What Saint should I call upon? Who has the resolution and the skill? The ruthlessness. The judgment. The accuracy.

Dear Leopard, dear Wolf, dear Liobam: lend me your Spirits now.

76
REN. SAINT TERRY AND ALL WAYFARERS
YEAR TWENTY-FIVE

As soon as we hear voices we go forward very silently. Heel on the ground, said Toby, then roll forward on the foot, other heel on the ground. That way nothing dry snaps.

The voices are men. We can smell the smoke from their fire, and another smell: charred meat. I realize how hungry I am: I can feel myself drooling. I try to think about this hunger instead of being scared.

We peer through the leaves. It’s them all right: the one with the longer dark beard, the one with the light stubbly beard and the shaved head that’s growing in. I remember everything about them, and I feel like throwing up. It’s hate and fear grabbing at my stomach and sending tendrils through my whole body.

But now I see Amanda, and I feel so light all of a sudden. As if I could fly.

Her hands are free, but there’s a rope around her neck, with the other end tied to the leg of the dark-bearded guy. She’s still wearing her khaki desert-girl outfit, though it’s filthier than ever. Her face is smudged with dirt, her hair is dull and stringy.

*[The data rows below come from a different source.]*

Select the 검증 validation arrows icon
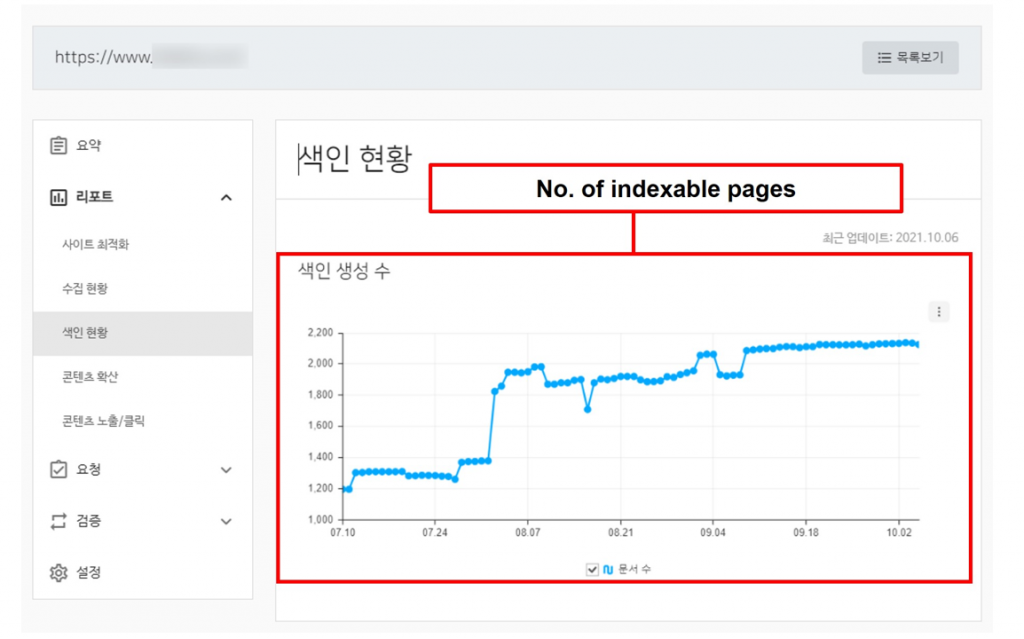 [61, 521]
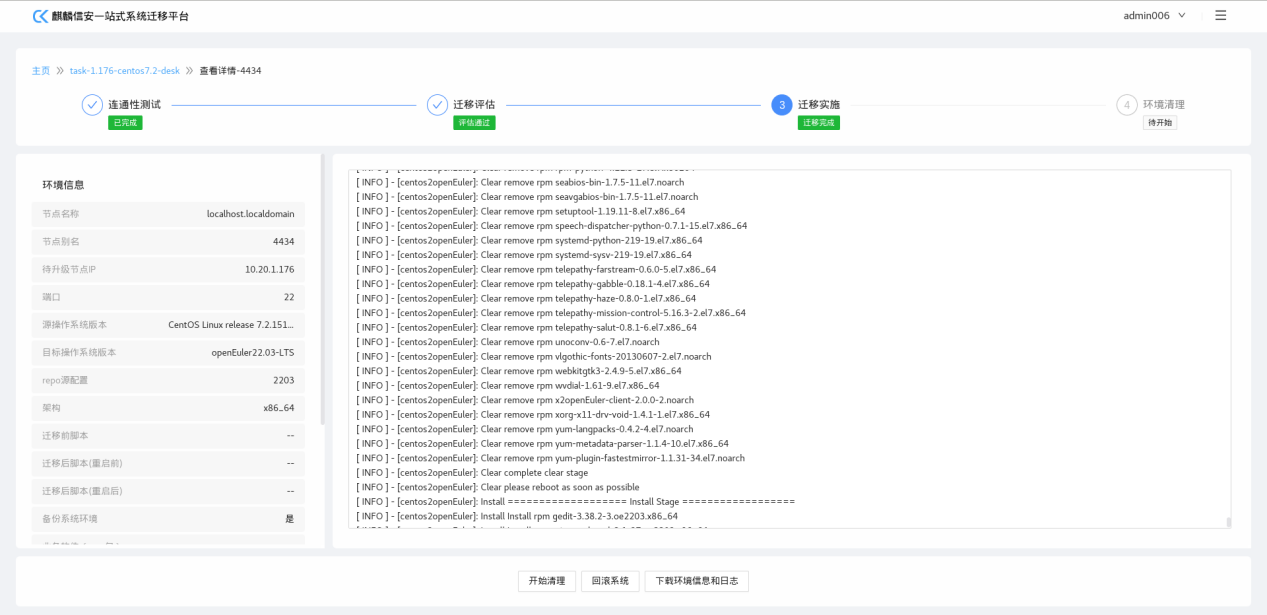Click the 待开始 status tag
Viewport: 1267px width, 615px height.
click(x=1160, y=123)
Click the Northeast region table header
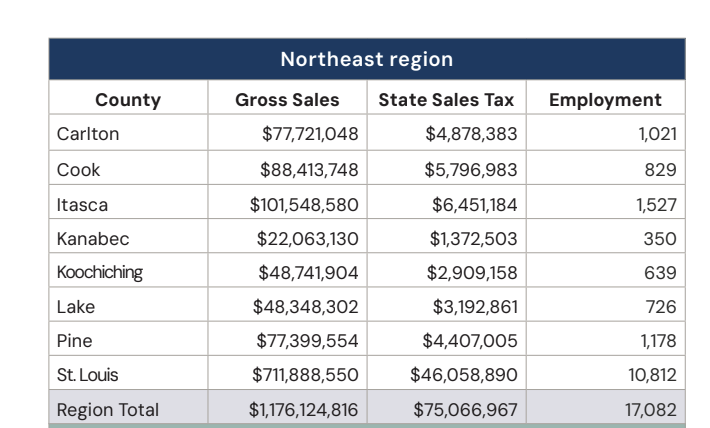Screen dimensions: 710x428 click(366, 59)
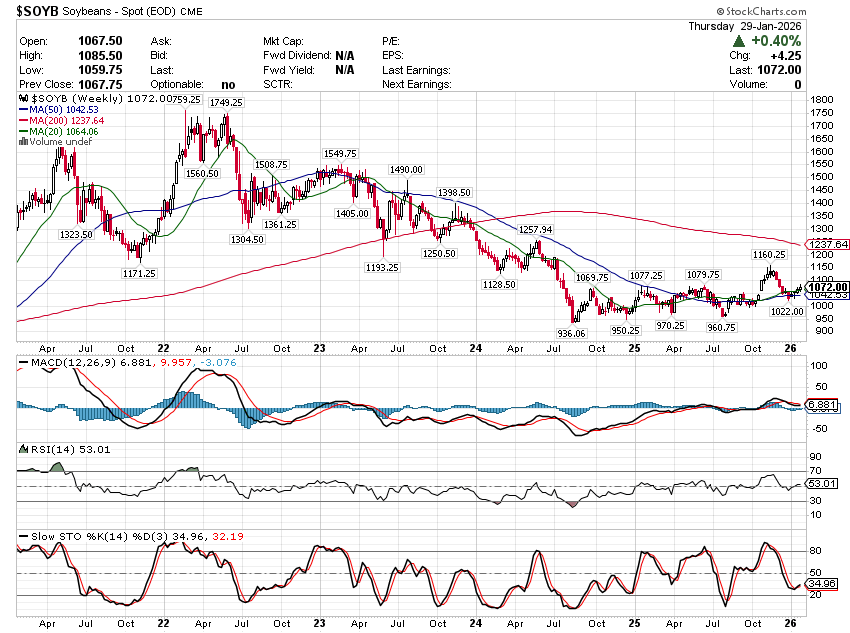Click the volume bars icon in the legend
Image resolution: width=850 pixels, height=633 pixels.
pos(22,142)
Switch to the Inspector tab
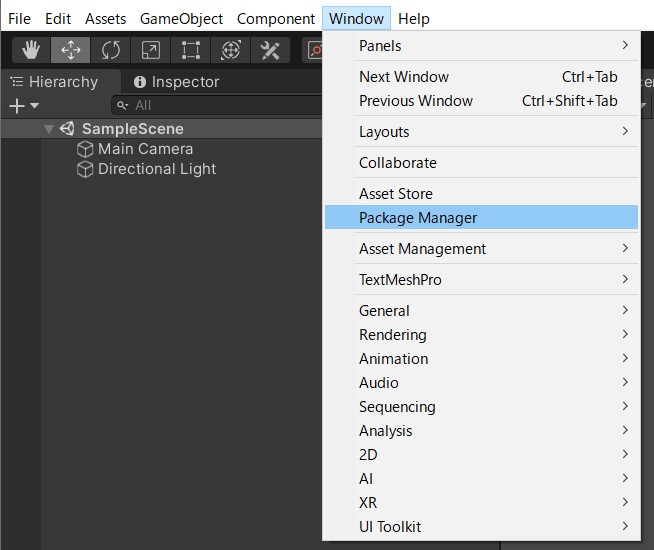 176,82
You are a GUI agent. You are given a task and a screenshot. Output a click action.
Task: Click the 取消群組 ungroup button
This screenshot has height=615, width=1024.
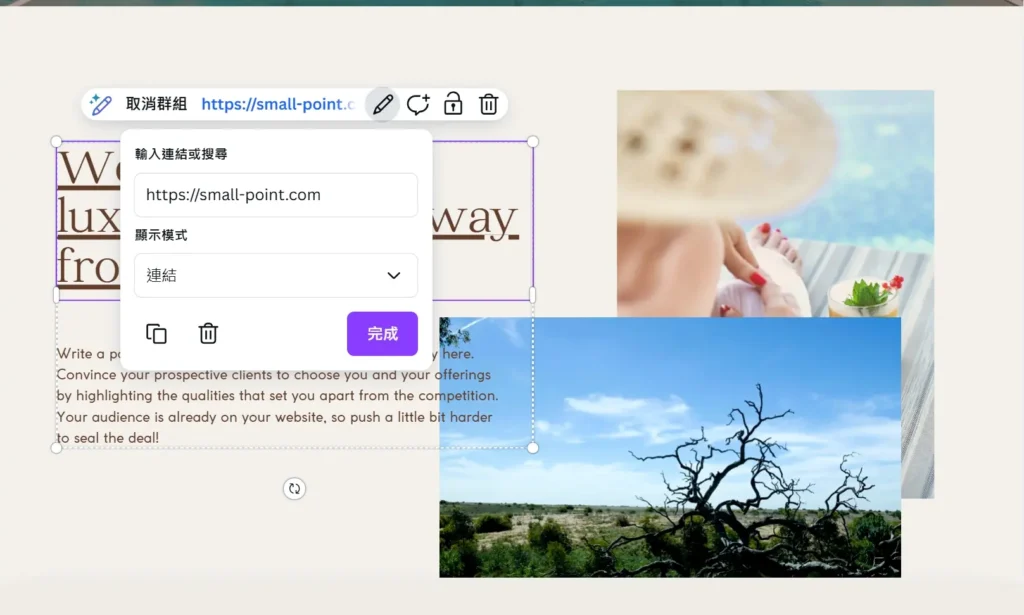pyautogui.click(x=156, y=104)
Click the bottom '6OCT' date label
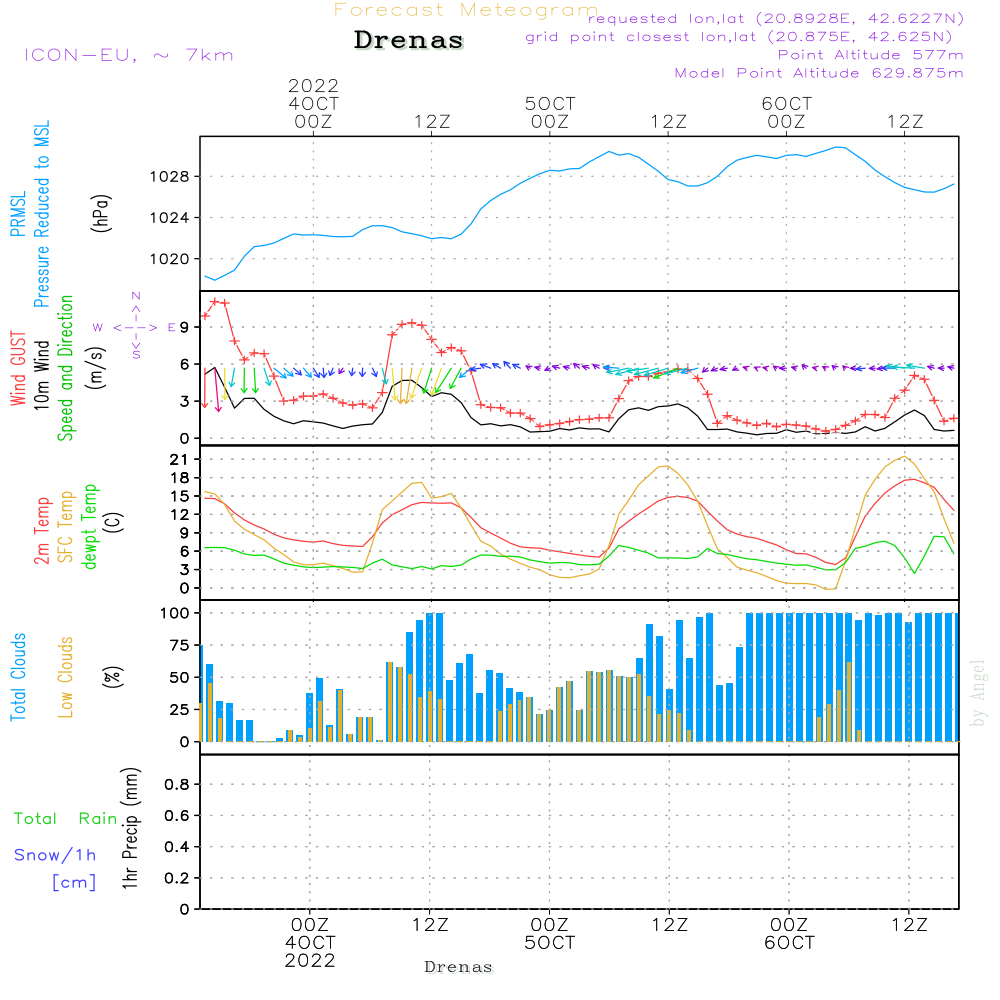The width and height of the screenshot is (1000, 1000). pyautogui.click(x=788, y=943)
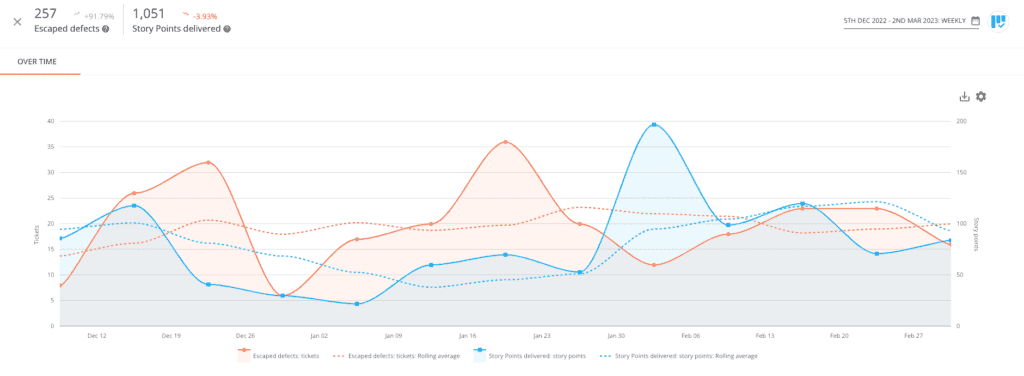Toggle Escaped defects Rolling average legend
Screen dimensions: 1024x376
pyautogui.click(x=396, y=356)
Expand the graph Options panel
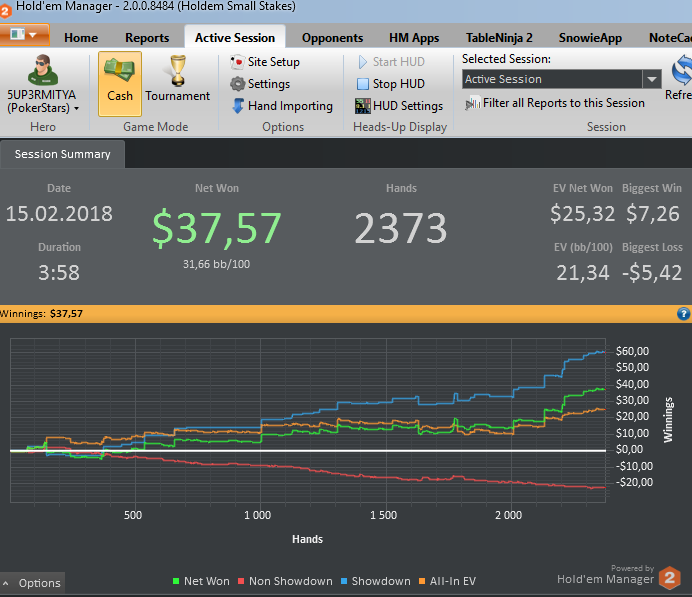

She has a purple bruise under one eye, and there are other bruises on the bare parts of her arms. She still has some of the orange nail polish on her fingers from Scales. Seeing it makes me want to cry.

She’s only skin and bones. But the two of them don’t look so fat themselves.

I feel myself breathing fast. Toby takes hold of my arm and gives it a squeeze. That means
Keep calm
. She turns her brown face towards
me and smiles a shrunken-head smile; the edges of her teeth glint through her lips, the muscles of her jaws tighten, and all of a sudden I feel sorry for those two men. Then she lets go of my arm and lifts the rifle, very slowly.

The two men are sitting cross-legged, broiling chunks of meat on sticks over the coals. Rakunk meat. The black-and-white-striped tail is on the ground, over to the side. There’s a spraygun on the ground too. Toby must have seen it. I can hear her thinking: If I shoot one of them, will I have time to shoot the other one before he can shoot me?

“Maybe it’s some fuckin’ savages thing,” the dark-bearded one is saying. “Blue paint.”

“Nah. Tattoos,” says the shorthair.

“Who’d get their dick tattooed?” says the bearded one.

“Savages will tattoo anything,” says the other. “It’s some cannibal thing.”

“You been watching too many dumb movies.”

“Bet they’d human-sacrifice her in about two minutes,” says the bearded one. “After they all had sex with her.” They look over at Amanda, but she’s staring at the ground. The bearded one jerks the rope. “We’re talkin’ to you, bitch,” he says. Amanda raises her head.

“A sex toy you can eat,” says the shorthair, and the two of them laugh. “You see the bimplants on those bitches, though?”

“Not bimplants, they were real. Way to find out, cut them open. The fake ones’ve got, like, some kind of gel in them. Maybe we could go back there, do a trade,” says the bearded one. “With the savages. They get this one, they seem to want her so much, stick their blue dicks into her, and we get some of those hot babes of theirs. Fuckin’ good deal!”

I see Amanda as they see her: used up, worn out. Worthless.

“Why trade?” says the shorthair. “Why not just go back and shoot the fuckers?”

“Not enough juice in this thing to shoot all of them. Cellpack’s really low. They’d figure that out, they’d rush us. Tear us apart and eat us.”

“We got to get farther away,” says the shorthair, alarmed now. “Thirty of them, two of us. What if they sneak up on us in the dark?”

There’s a pause while they think about this. My skin is crawling all over, I hate them so much. I wonder why Toby’s waiting. Why doesn’t she just kill them? Then I think, she’s old Gardener – she can’t do it, not in cold blood. It’s against her religion.

“Not too bad,” says the bearded one, lifting a skewer from the coals. “We can bag another one of these tasty little suckers tomorrow.”